After thanking him she helped herself freely to the young corn. Indeed, she was almost greedy about it. Only the fact that the scarecrow seemed to throw a look at her now and then kept her from eating more. Somehow she couldn't forget that he acted very gentlemanly, though his clothes were tattered and torn. And she felt that she must do nothing to offend him.
"The corn is as good as any I've ever tasted," she assured him.
The scarecrow showed that he must have heard her, for he gave a sort of nod. And he tried his best to touch his hat. But the wind wasn't blowing quite hard enough to let him do that. "Poor fellow!" the Muley Cow thought. "He hasn't the entire use of his arms."
Then the scarecrow went through some odd motions. First he kicked backward with one leg; then he kicked forward with the other; and after that he whirled three times around the stake that supported him.
"Now, what can he mean by that?" the Muley Cow wondered. And then all at once she gave a silly sort of giggle. "I know!" she exclaimed. "He wants me to dance with him!"
For a moment the Muley Cow forgot that she was the oldest cow on the farm. She tossed her head, flirted her heels in the air, and cut a few clumsy capers around the scarecrow, who did his best to dance a jig--only the wind died down completely just as he was in the middle of it. And he hung from his pole in such a woebegone fashion that the Muley Cow began to feel uneasy about him.
"You're not ill, I hope?" she ventured, as she stopped her prancing.
He paid not the slightest heed to her. So with her nose the Muley Cow touched him where a knee would have been, had he had any. And even then he hung motionless.
The Muley Cow was alarmed. But she didn't linger to find out what was the matter with the scarecrow. She heard shouting. And she heard old dog Spot barking. And knowing at once that Farmer Green had caught her in the cornfield she turned and fled as fast as she could go.
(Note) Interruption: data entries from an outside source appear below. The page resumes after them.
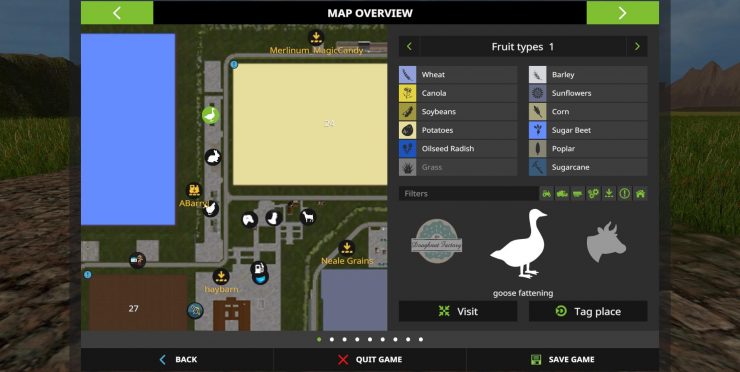Go to previous Fruit types page arrow

[409, 47]
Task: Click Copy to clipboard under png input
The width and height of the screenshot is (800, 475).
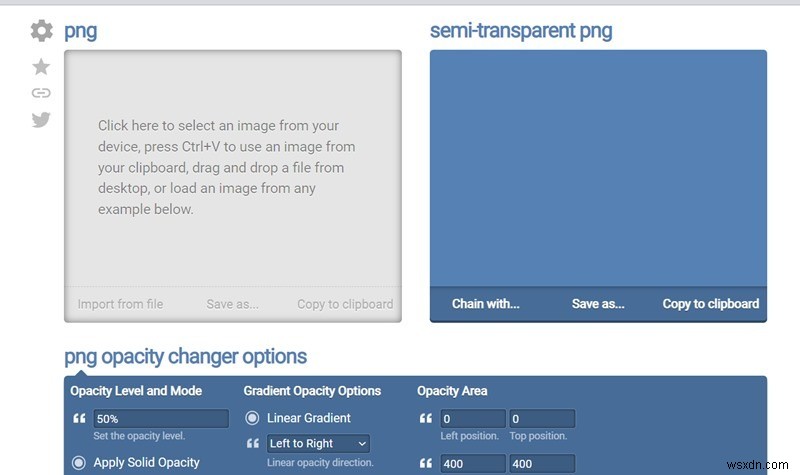Action: coord(345,304)
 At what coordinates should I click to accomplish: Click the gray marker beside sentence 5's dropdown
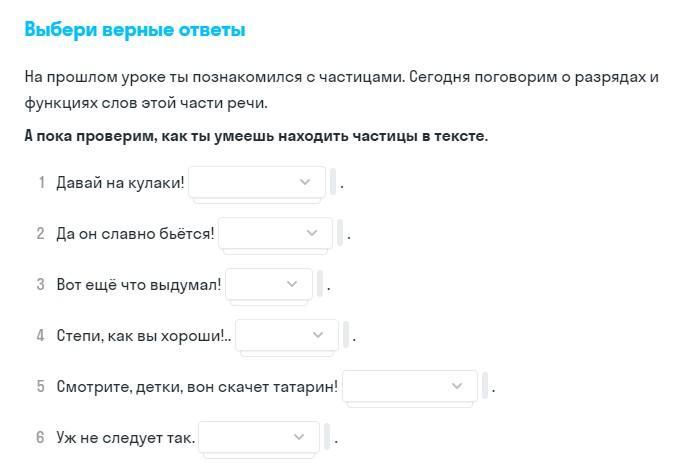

"Something's wrong with that scarecrow," she muttered to herself as she lumbered along toward the barnyard. "He's so kind and gentlemanly he would surely have warned me if he had been able to. He would have let me know that Farmer Green was coming."
VI
BUFFALO HUNTS
Johnnie Green found, after a while, that owning a cow wasn't all fun. There were times when he would have been willing to let his father, or the hired man, milk the Muley Cow. For instance, a boy from a neighboring farm might come along about milking-time with a fine plan for play. Or someone driving past the house on his way to the village might ask Johnnie to go along too.
Once or twice, on such occasions, Johnnie tried to wriggle out of milking. But he soon learned better. His father told him that a duty was a duty.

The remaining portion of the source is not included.